Rearrange character strings using capture groups
If you want to change the order of a character strings you can use parentheses in the pattern
to group parts of the string together. These groups can in the replacement
argument be addresed using consecutive numbers.
The following example shows how you can reorder a vector of names of the form “surname, forename” into a vector of the form “forename surname”.
library(randomNames)
set.seed(1)
strings <- randomNames(5)
strings
# [1] "Sigg, Zachary" "Holt, Jake" "Ortega, Sandra" "De La Torre, Nichole"
# [5] "Perkins, Donovon"
sub("^(.+),\\s(.+)$", "\\2 \\1", strings)
# [1] "Zachary Sigg" "Jake Holt" "Sandra Ortega" "Nichole De La Torre"
# [5] "Donovon Perkins"
If you only need the surname you could just address the first pairs of parentheses.
sub("^(.+),\\s(.+)", "\\1", strings)
# [1] "Sigg" "Holt" "Ortega" "De La Torre" "Perkins"
Eliminate duplicated consecutive elements
Let’s say we want to eliminate duplicated subsequence element from a string (it can be more than one). For example:
2,14,14,14,19
and convert it into:
2,14,19
Using gsub
, we can achieve it:
gsub("(\\d+)(,\\1)+","\\1", "2,14,14,14,19")
[1] "2,14,19"
It works also for more than one different repetition, for example:
> gsub("(\\d+)(,\\1)+", "\\1", "2,14,14,14,19,19,20,21")
[1] "2,14,19,20,21"
Let’s explain the regular expression:
(\\d+)
: A group 1 delimited by () and finds any digit (at least one). Remember we need to use the double backslash (\\
) here because for a character variable a backslash represents special escape character for literal string delimiters (\"
or\'
).\d\
is equivalent to:[0-9]
.,
: A punctuation sign:,
(we can include spaces or any other delimiter)\\1
: An identical string to the group 1, i.e.: the repeated number. If that doesn’t happen, then the pattern doesn’t match.
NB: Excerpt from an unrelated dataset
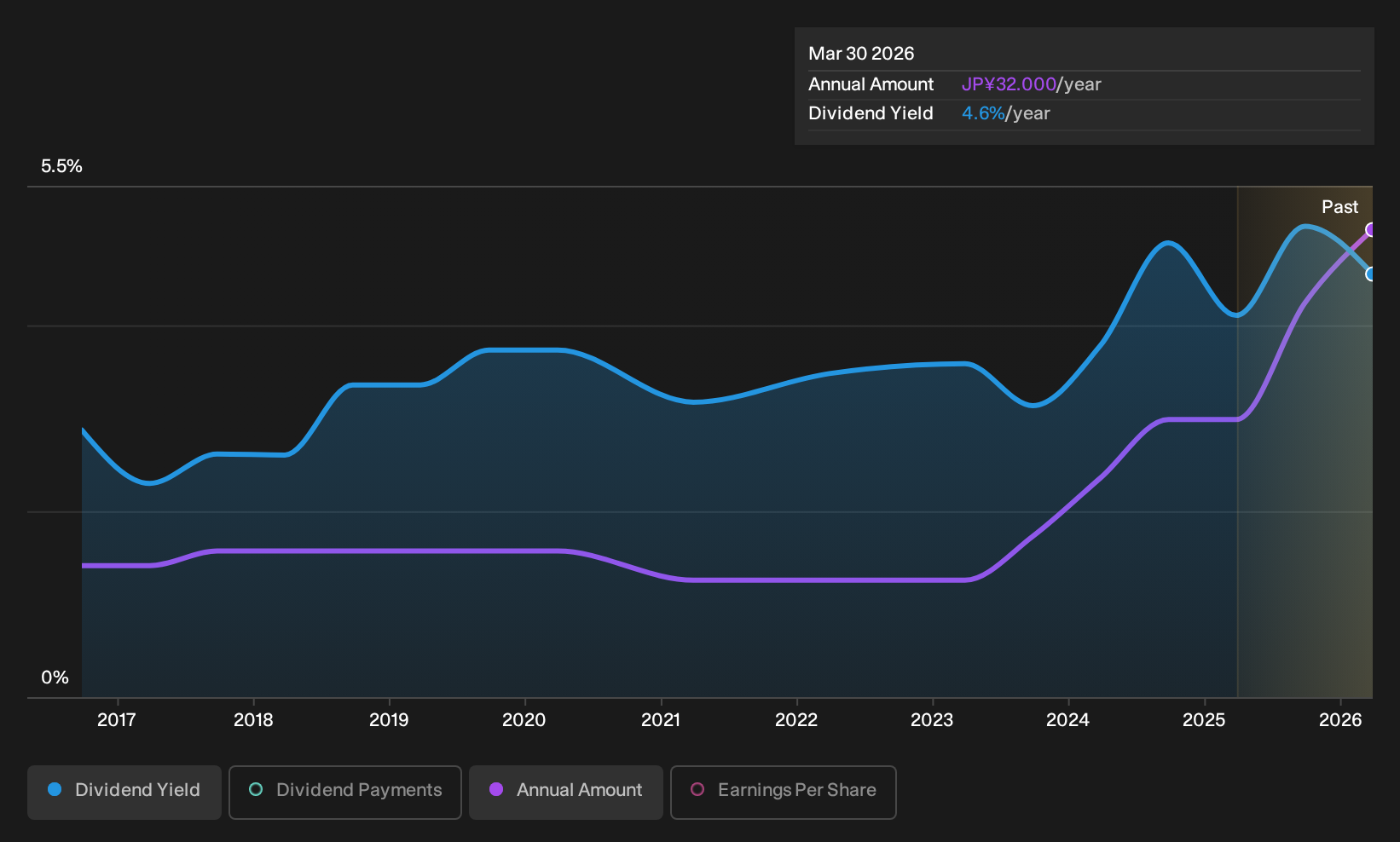Image resolution: width=1400 pixels, height=842 pixels.
Task: Select the purple Annual Amount endpoint marker
Action: [x=1370, y=229]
Let’s try a similar situation: eliminate consecutive repeated words:
one,two,two,three,four,four,five,six
Then, just replace \d
by \w
, where \w
matches any word character, including:
any letter, digit or underscore. It is equivalent to [a-zA-Z0-9_]
:
> gsub("(\\w+)(,\\1)+", "\\1", "one,two,two,three,four,four,five,six")
[1] "one,two,three,four,five,six"
>
Then, the above pattern includes as a particular case duplicated digits case.